Jake Shimabukuro/Jake & Friends/Mascot Music
Three Out of Five Stars
There are times throughout Jake Shimabukuro’s star-studded new album, Jake & Friends, where he literally sounds like he’s guesting on his own effort. That’s not surprising of course; when you populate your record with an array of A-list superstars—among them, Willie Nelson, Bette Midler, Jimmy Buffett, Kenny Loggins, Moon Taxi, Michael McDonald, Vince Gill, Amy Grant, Jon Anderson, Ziggy Marley, Warren Haynes, Jack Johnson, and Billy Strings— it’s only natural that the luster emitted by those luminaries would tend to take center stage. So too, as is the case with any of Shimabukuro’s releases, it’s the songs that compete for attention. After all, Shimabukuro attracted his initial notoriety covering classics on his ukulele, turning his rendition of “While My Guitar Gently Weeps” into an internet sensation.

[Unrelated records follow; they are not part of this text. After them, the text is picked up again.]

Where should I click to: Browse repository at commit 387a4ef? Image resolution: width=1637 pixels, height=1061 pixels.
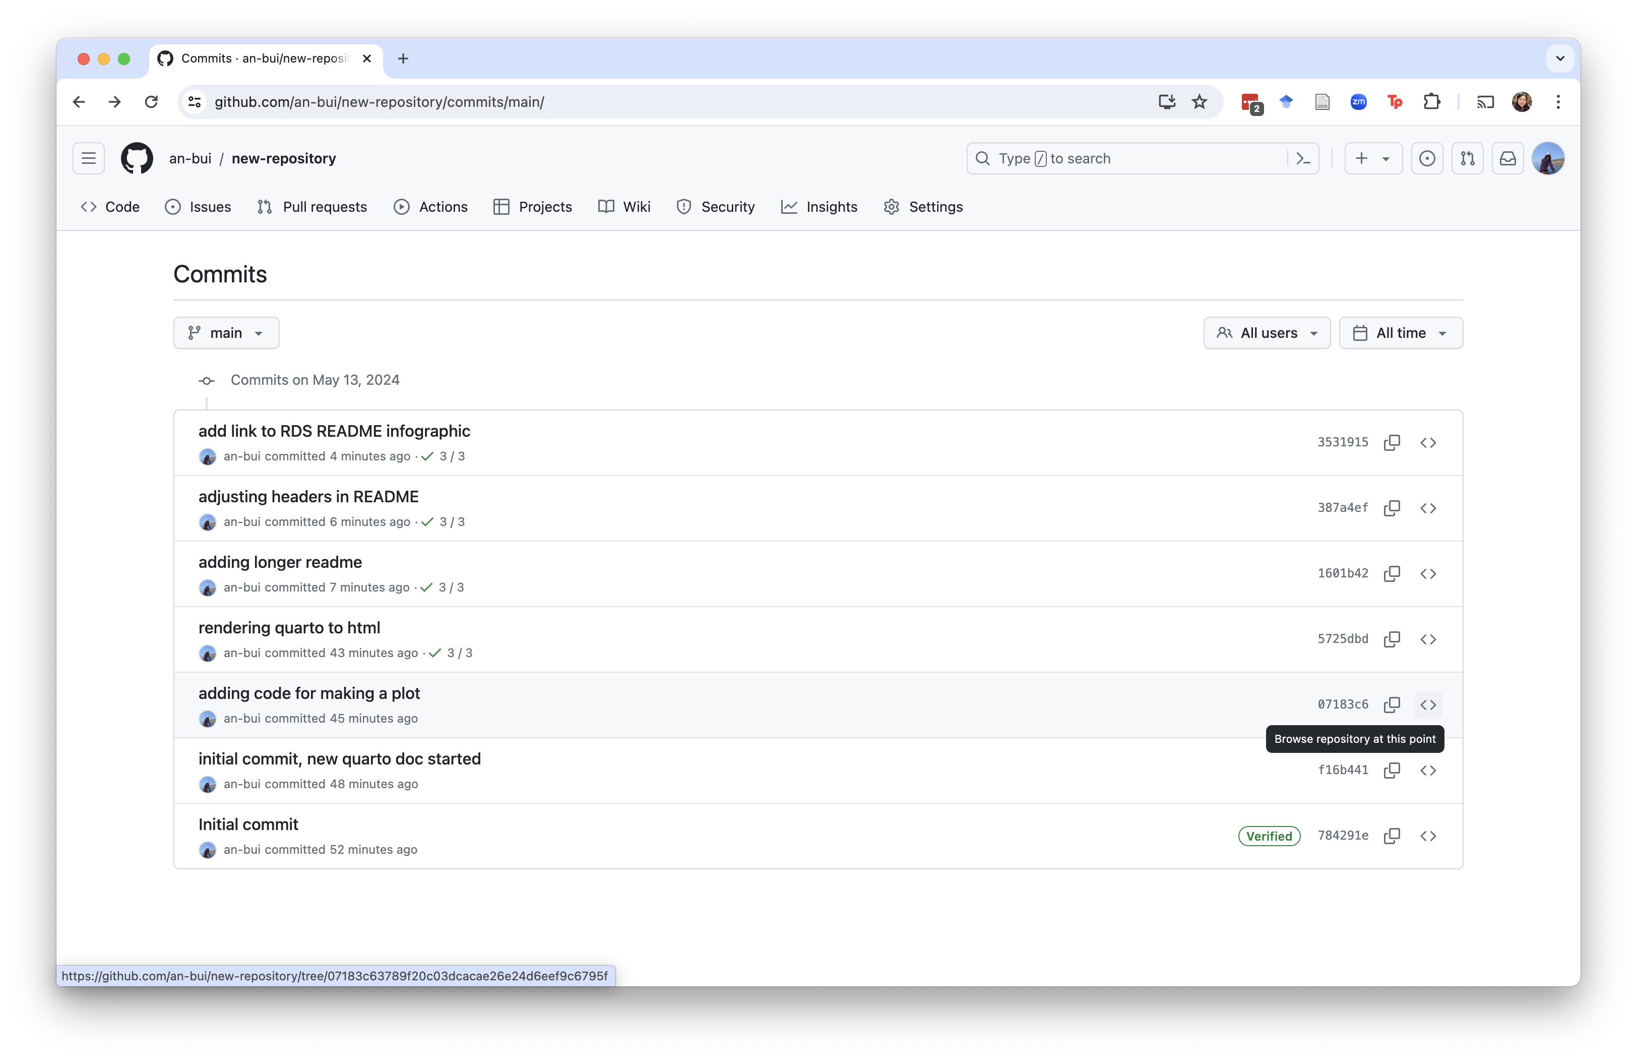click(x=1428, y=508)
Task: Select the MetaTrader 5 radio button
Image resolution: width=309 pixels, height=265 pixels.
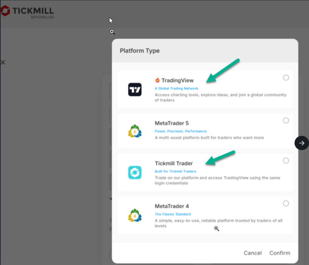Action: pos(286,120)
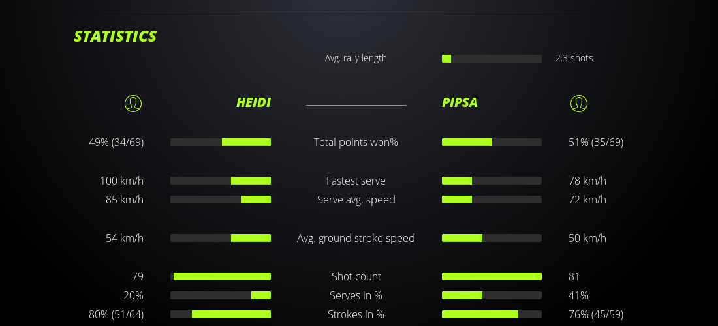Click the Total points won% label
The image size is (718, 326).
pos(356,142)
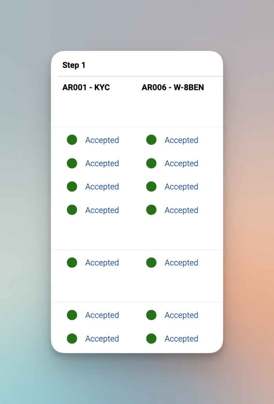Click the second green status dot under AR006 - W-8BEN
274x404 pixels.
click(151, 163)
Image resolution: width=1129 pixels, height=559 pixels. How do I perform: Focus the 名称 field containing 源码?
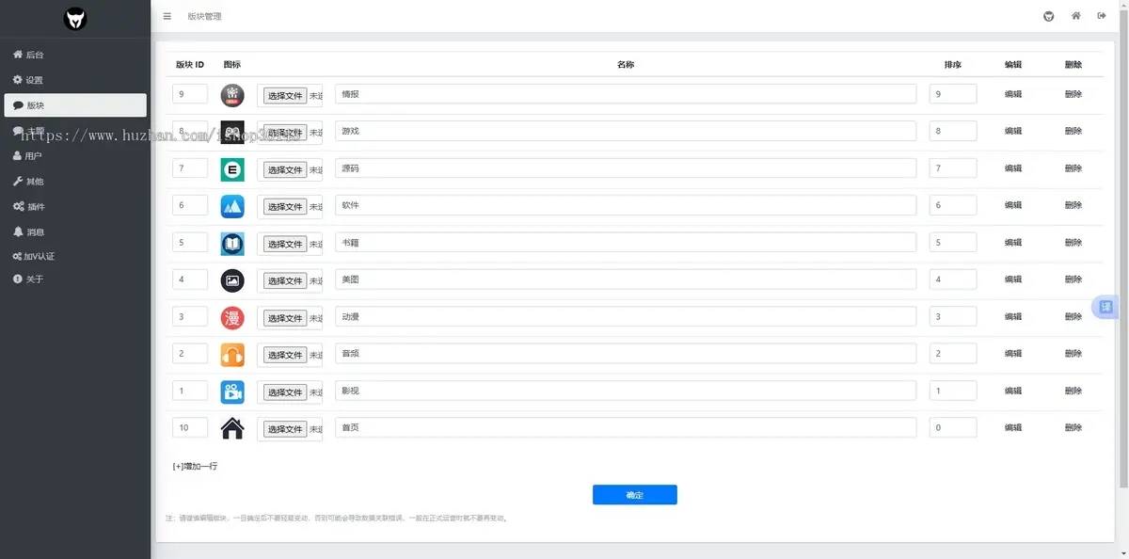point(626,168)
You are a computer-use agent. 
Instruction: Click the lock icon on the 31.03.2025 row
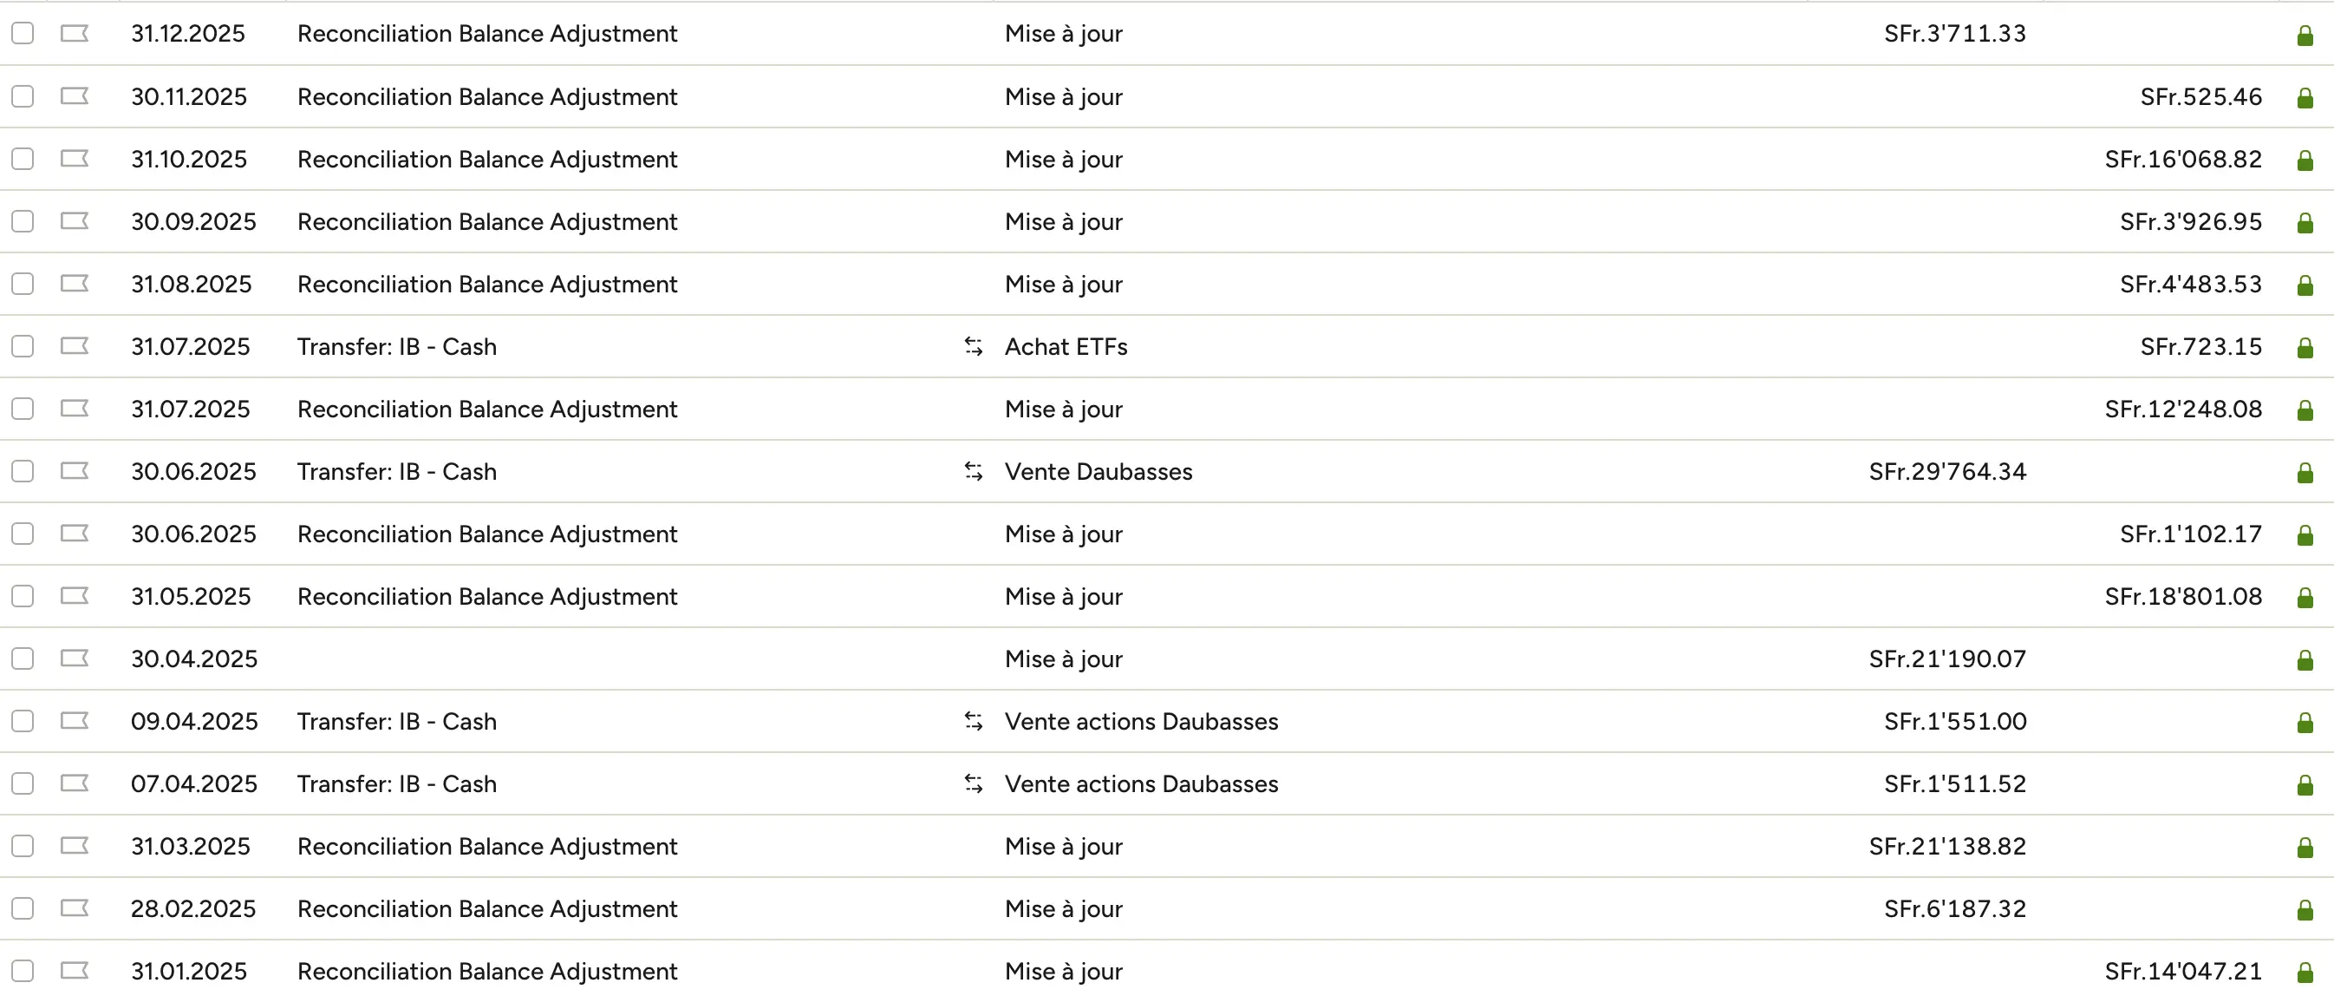coord(2305,846)
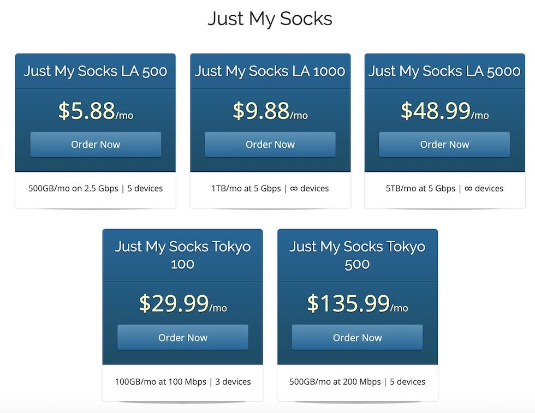Viewport: 535px width, 413px height.
Task: Select the Just My Socks LA 5000 title
Action: click(444, 71)
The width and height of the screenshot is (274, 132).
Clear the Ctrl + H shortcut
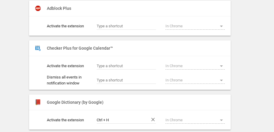coord(153,120)
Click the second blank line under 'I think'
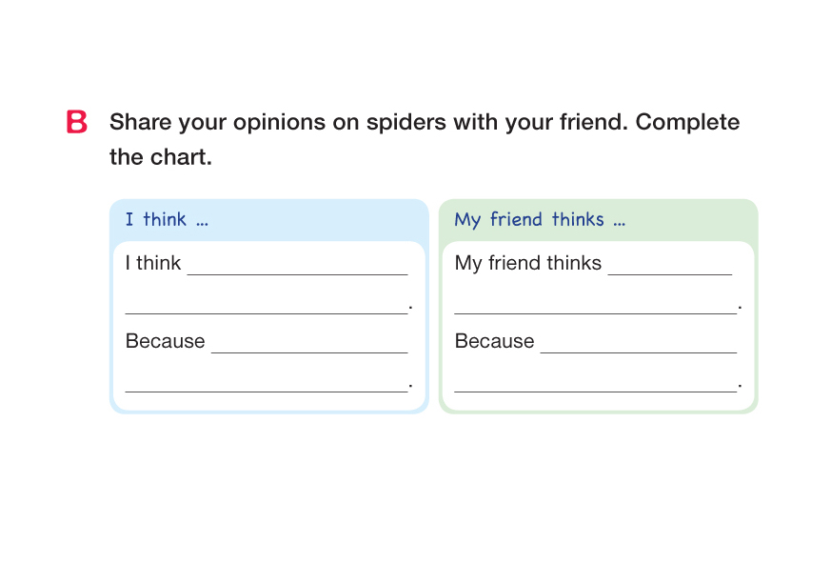 pyautogui.click(x=267, y=308)
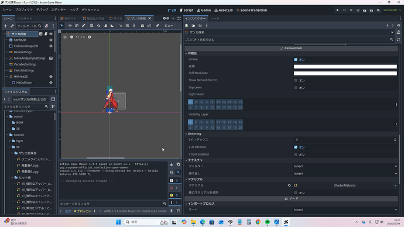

It’s not surprising then that he’s chosen to follow that formula over the course of every album. To prove that point, he covers three Beatles songs here—“All You Need Is Love,” “A Day on the Life,” and “Something.” After all, who can blame him; for all his skill and proficiency, it’s hard to avoid the notion that Shimabukuro is a niche and novelty and will remain so until his instrument makes some significant inroads into the musical mainstream.
Still, one has to admire Shimabukuro’s due diligence and determination to reshape these songs, often in the company of the original artists. Hearing Jimmy Buffett revisiting his first hit “Come Monday,” Bette Midler singing “The Rose,” Willie Nelson reprising “Stardust,” and Jesse Colin Young sharing “Get Together” not only induces a sense of abject nostalgia but also provides the pathway for a welcome return.
Notably then, in those situations that find Shimabukuro providing the singers’ sole accompaniment, he takes the opportunity to reclaim the spotlight for himself.
Make no mistake—these aren’t rote cover versions. “A Day in the Life” captures the cascading flourish of the original, even as Shimabukuro’s stunningly strummed ukulele takes it into another dimension entirely. Michael McDonald’s vocal on “Go Now” adds a surprisingly softer hue to this early Moody Blues classic. The Cream classic “Wrapping Paper” is wholly unrecognizable as rendered under the auspices of guests Asleep at the Wheel.
Regardless of how one views this particular covers collection, it’s hard not to admire Shimabukuro’s pulling power and the names that occupy his circle of faithful friends.